(Prompt) From first line to last, give the records again word for word and omit the pictures.

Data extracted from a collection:
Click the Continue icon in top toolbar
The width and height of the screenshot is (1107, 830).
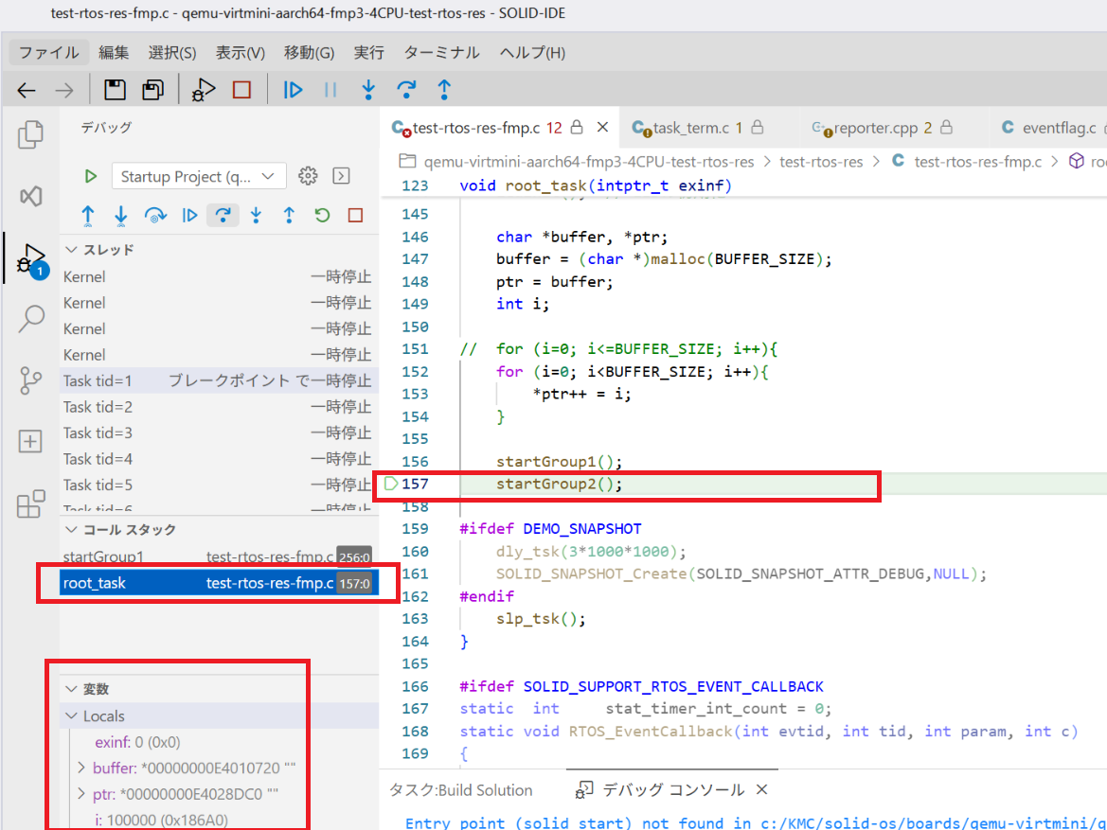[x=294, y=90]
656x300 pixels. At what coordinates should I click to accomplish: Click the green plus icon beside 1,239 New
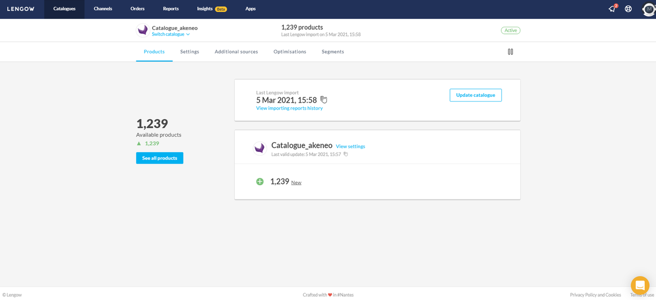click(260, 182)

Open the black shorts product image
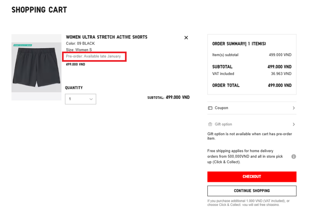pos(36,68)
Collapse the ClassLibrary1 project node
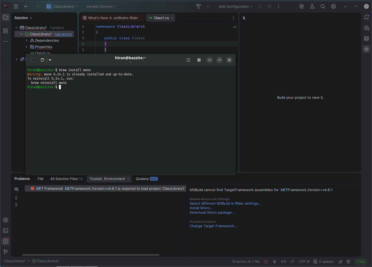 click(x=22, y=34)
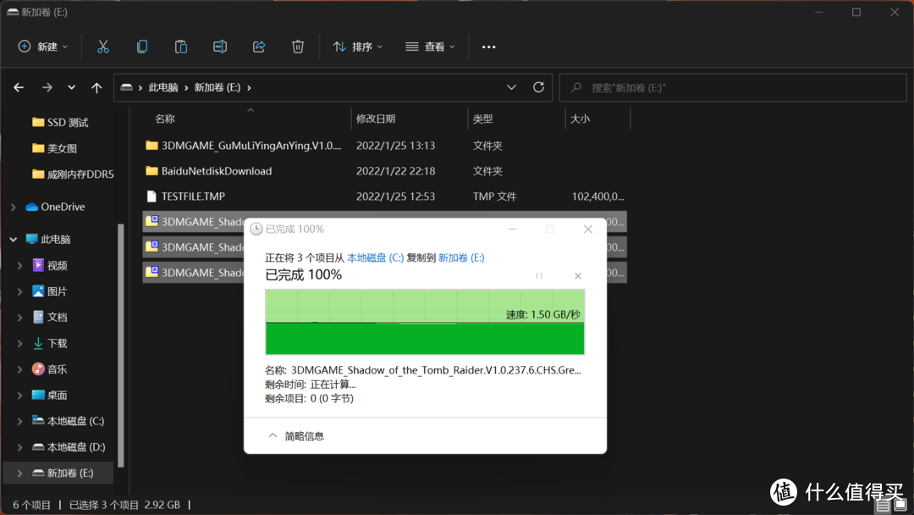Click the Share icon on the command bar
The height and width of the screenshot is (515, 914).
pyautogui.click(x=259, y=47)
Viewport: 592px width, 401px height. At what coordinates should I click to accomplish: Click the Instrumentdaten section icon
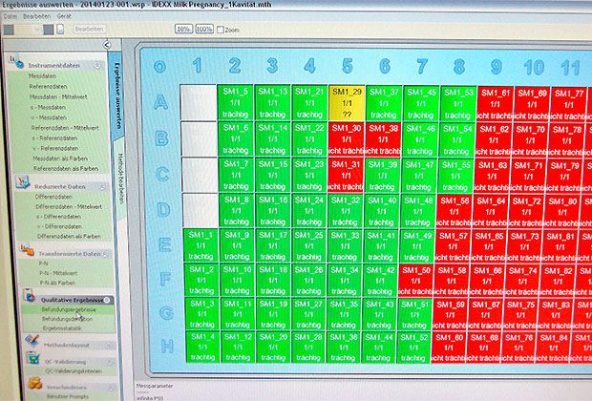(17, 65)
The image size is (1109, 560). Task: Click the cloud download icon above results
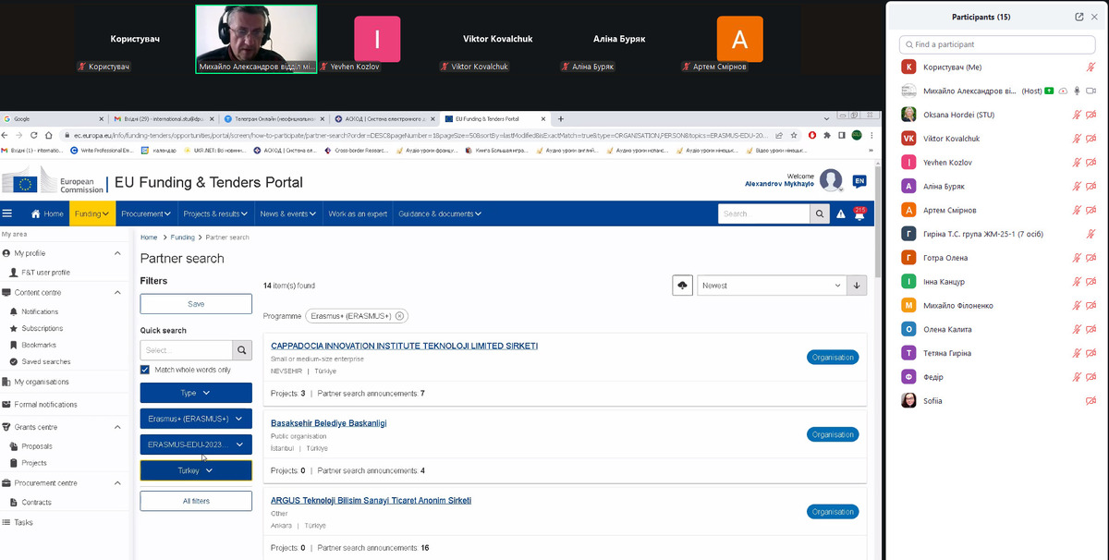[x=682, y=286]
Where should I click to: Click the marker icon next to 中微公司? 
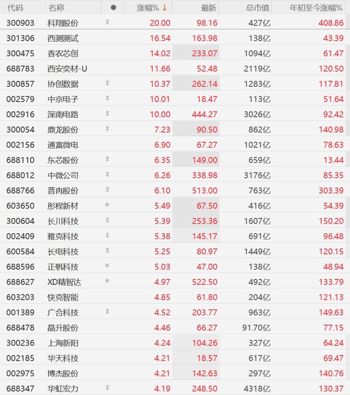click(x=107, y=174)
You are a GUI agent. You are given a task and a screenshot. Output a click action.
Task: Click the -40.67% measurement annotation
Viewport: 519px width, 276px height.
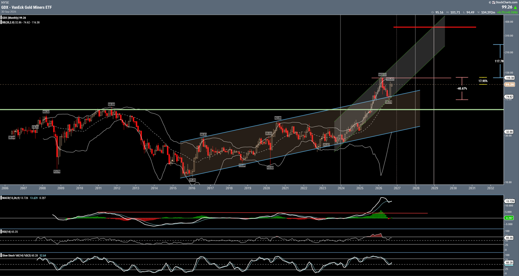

(Exercise solution)
Click the Continue icon in top toolbar
The width and height of the screenshot is (1107, 830).
[x=294, y=90]
656x300 pixels. At what coordinates should I click to accomplish: Click the green plus icon beside 1,239 New
click(260, 182)

Open the black shorts product image
pos(36,68)
Collapse the ClassLibrary1 project node
 click(x=22, y=34)
Click the Share icon on the command bar
The height and width of the screenshot is (515, 914).
pyautogui.click(x=259, y=47)
Viewport: 592px width, 401px height. At what coordinates should I click to accomplish: Click the Instrumentdaten section icon
(17, 65)
The image size is (1109, 560). Task: Click the cloud download icon above results
[x=682, y=286]
Where should I click to: Click the marker icon next to 中微公司? 
click(x=107, y=174)
You are a GUI agent. You are given a task and a screenshot. Output a click action.
Task: Click the -40.67% measurement annotation
Viewport: 519px width, 276px height.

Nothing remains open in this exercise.